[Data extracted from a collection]
********

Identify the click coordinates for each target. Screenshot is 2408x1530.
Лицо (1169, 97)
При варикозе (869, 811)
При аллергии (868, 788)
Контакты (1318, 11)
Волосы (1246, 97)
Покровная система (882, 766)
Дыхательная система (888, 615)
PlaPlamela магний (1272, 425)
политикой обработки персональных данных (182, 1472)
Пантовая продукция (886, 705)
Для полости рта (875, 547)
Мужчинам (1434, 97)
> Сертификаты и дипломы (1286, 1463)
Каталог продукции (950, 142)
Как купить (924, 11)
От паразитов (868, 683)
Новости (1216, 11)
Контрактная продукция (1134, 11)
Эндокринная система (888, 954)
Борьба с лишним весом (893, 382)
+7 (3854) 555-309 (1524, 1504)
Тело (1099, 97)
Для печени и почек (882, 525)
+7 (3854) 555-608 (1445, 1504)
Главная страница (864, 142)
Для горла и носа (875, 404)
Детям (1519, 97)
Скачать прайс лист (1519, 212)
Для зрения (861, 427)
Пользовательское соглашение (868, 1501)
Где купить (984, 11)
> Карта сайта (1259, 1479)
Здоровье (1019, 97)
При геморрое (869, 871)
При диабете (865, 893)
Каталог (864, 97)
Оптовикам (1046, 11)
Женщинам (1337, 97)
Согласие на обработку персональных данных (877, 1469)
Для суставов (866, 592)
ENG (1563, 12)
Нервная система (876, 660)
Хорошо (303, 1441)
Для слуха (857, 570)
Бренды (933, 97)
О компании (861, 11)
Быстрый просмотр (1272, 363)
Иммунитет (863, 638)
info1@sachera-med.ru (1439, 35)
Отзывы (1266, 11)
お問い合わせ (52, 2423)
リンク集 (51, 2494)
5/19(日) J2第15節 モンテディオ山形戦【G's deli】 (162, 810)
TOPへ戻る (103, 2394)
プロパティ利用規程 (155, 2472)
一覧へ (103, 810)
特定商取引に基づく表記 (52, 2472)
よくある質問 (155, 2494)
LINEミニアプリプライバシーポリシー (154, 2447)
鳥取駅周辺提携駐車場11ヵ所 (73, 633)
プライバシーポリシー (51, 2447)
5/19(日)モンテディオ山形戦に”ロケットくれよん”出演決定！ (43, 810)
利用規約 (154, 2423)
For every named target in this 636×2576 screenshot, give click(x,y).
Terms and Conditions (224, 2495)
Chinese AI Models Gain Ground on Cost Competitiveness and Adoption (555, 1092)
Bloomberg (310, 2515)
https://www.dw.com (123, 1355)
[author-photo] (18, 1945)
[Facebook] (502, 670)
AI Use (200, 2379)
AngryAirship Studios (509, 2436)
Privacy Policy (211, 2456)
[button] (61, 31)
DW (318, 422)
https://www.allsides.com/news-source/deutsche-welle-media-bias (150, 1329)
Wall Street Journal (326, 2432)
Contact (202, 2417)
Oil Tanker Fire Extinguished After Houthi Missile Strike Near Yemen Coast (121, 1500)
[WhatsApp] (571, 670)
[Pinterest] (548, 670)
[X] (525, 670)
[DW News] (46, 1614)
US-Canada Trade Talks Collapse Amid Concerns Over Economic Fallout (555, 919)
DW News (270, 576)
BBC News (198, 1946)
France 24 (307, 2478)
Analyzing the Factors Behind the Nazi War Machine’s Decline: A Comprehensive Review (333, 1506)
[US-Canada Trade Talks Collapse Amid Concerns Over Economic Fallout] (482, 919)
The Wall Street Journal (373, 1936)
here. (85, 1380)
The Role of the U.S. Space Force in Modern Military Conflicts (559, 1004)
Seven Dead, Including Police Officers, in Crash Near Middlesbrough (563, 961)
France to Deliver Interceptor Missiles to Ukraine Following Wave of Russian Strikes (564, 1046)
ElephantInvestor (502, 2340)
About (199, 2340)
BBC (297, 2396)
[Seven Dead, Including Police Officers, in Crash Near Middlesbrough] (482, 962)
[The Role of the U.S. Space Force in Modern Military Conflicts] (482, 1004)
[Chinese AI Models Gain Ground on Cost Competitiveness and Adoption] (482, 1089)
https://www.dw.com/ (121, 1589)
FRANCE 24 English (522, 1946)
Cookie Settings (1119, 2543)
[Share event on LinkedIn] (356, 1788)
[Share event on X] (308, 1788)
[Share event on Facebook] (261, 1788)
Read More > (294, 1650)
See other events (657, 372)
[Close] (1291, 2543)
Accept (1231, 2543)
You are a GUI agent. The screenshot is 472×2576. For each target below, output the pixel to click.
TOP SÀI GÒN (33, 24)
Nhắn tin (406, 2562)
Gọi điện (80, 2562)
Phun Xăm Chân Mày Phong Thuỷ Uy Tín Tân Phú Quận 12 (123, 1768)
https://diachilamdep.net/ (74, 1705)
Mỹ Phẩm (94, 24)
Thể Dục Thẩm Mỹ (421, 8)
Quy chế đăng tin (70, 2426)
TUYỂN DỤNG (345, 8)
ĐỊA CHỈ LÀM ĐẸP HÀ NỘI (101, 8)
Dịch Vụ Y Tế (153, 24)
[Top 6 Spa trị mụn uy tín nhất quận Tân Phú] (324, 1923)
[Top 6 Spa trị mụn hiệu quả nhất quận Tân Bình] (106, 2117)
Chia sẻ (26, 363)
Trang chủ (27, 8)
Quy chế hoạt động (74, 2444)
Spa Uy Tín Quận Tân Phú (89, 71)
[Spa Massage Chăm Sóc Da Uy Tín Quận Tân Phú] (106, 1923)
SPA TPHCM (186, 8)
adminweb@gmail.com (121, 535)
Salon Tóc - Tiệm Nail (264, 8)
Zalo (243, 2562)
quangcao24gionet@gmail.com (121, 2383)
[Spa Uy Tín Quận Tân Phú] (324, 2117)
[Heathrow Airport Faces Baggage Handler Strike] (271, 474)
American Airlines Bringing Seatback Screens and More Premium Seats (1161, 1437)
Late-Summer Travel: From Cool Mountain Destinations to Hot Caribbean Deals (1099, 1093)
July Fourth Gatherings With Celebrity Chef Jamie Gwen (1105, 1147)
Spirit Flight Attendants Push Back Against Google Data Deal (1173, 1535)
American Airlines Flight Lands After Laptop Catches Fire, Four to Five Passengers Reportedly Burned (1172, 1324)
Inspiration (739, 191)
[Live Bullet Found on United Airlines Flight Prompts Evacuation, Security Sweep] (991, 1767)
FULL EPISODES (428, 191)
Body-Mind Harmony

********

Retype only this range exactly: the first line of the data through the line where "Для зрения (861, 427)" appears.

Identify the click coordinates for each target. Screenshot is 2408x1530.
Лицо (1169, 97)
При варикозе (869, 811)
При аллергии (868, 788)
Контакты (1318, 11)
Волосы (1246, 97)
Покровная система (882, 766)
Дыхательная система (888, 615)
PlaPlamela магний (1272, 425)
политикой обработки персональных данных (182, 1472)
Пантовая продукция (886, 705)
Для полости рта (875, 547)
Мужчинам (1434, 97)
> Сертификаты и дипломы (1286, 1463)
Каталог продукции (950, 142)
Как купить (924, 11)
От паразитов (868, 683)
Новости (1216, 11)
Контрактная продукция (1134, 11)
Эндокринная система (888, 954)
Борьба с лишним весом (893, 382)
+7 (3854) 555-309 (1524, 1504)
Тело (1099, 97)
Для печени и почек (882, 525)
+7 (3854) 555-608 (1445, 1504)
Главная страница (864, 142)
Для горла и носа (875, 404)
Детям (1519, 97)
Скачать прайс лист (1519, 212)
Для зрения (861, 427)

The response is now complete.